On a more serious note there are people out there that use arson to either cover up a crime or are actively trying to kill somebody. One of the first murders I responded too in my career was like that; the victim had been beaten to death with a lamp and the guy that killed him set the place on fire to cover it up. Fortunately we put the fire out quickly so most of the evidence remained. We had another guy burn down an entire apartment complex because he was pissed at his girlfriend. Very fortunate for him that nobody died in that fire because several people came very close on that day as he started the fire in the common stairwell. He ultimately received a very lengthy prison sentence for that as was proper. Fires like that are dangerous for us because many times an accelerant is used or a large fuel load is ignited first which greatly accelerates the burning process making the building much more unsafe.

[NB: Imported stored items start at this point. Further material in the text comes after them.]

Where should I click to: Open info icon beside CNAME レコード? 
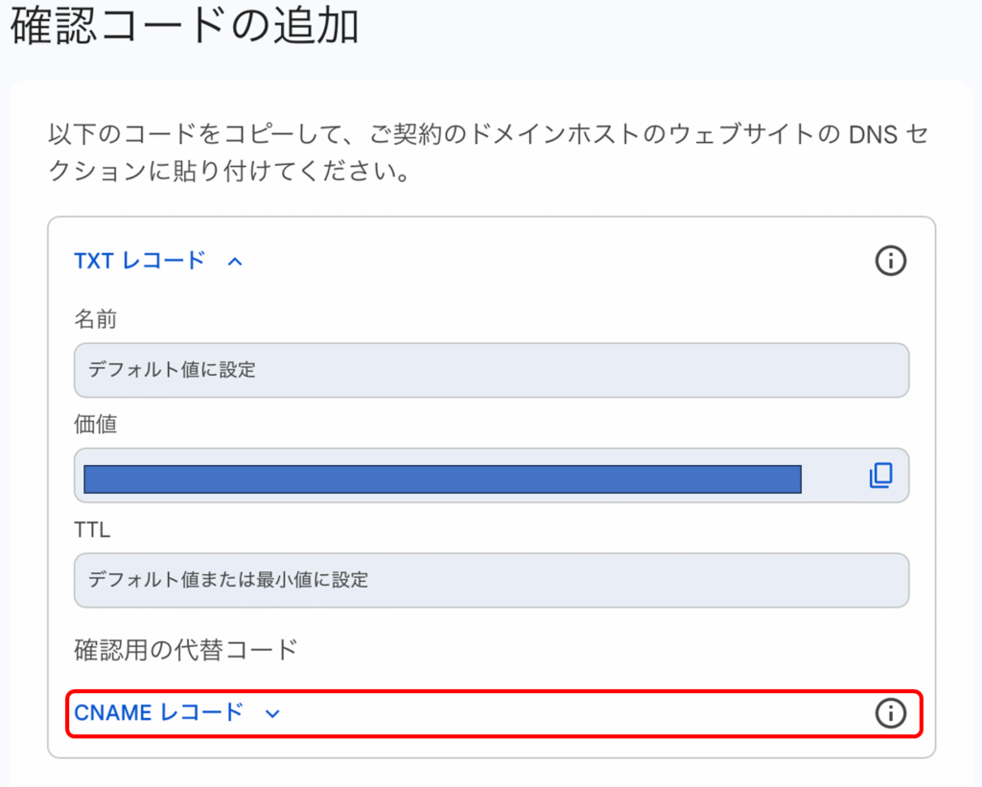pyautogui.click(x=890, y=713)
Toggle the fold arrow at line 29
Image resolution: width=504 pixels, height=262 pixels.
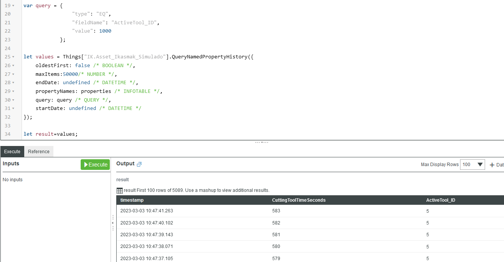pos(14,91)
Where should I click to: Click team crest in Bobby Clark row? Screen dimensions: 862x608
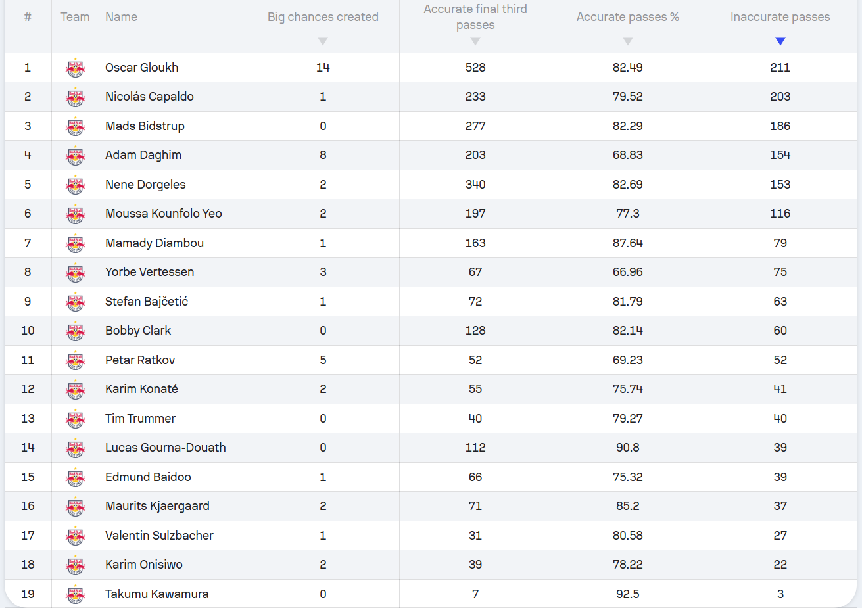76,331
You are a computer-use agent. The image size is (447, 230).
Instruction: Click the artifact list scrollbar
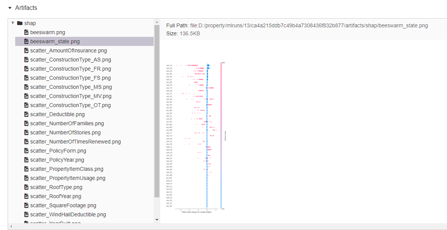pos(157,114)
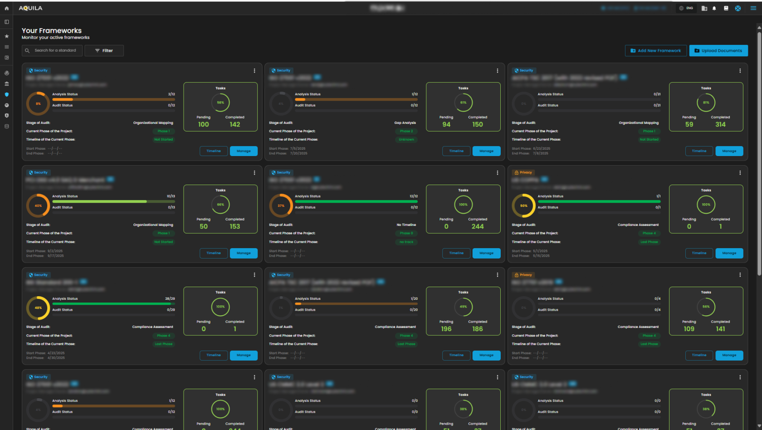Click Add New Framework button
The height and width of the screenshot is (430, 762).
(x=655, y=51)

There are also arsonists in the fire service. At one of my old volunteer fire departments we had a rash of fires in the remote part of our county, mainly barns and unoccupied houses. Whenever homes without electrical service or barns start going up in flames for no obvious reason, then arson is always suspected. So an investigation was started and what finally led to the capture of the arsonists was a phone call. Someone had placed a phone call from a country store to report a fire and when the location of the call was noted and compared to where the fire was located, it was surmised that it would have been impossible to have covered that distance in that time frame. Fortunately, there was surveillance footage at the store and although the phone booth wasn't in view the callers vehicle was, sans the license plate, and in the back corner window was a sticker of our fire department. Even better, the caller was a female, which ruled a ton of people out, and the vehicle matched hers. Now there were several other people involved and through questioning her and noting response times of these other people in question, ultimately four were sent to jail, with a couple others under strong suspicion, with some being juveniles. Apparently they were just bored and wanted some excitement.

O.K, tired of typing but that was kind of fun remembering some of those runs.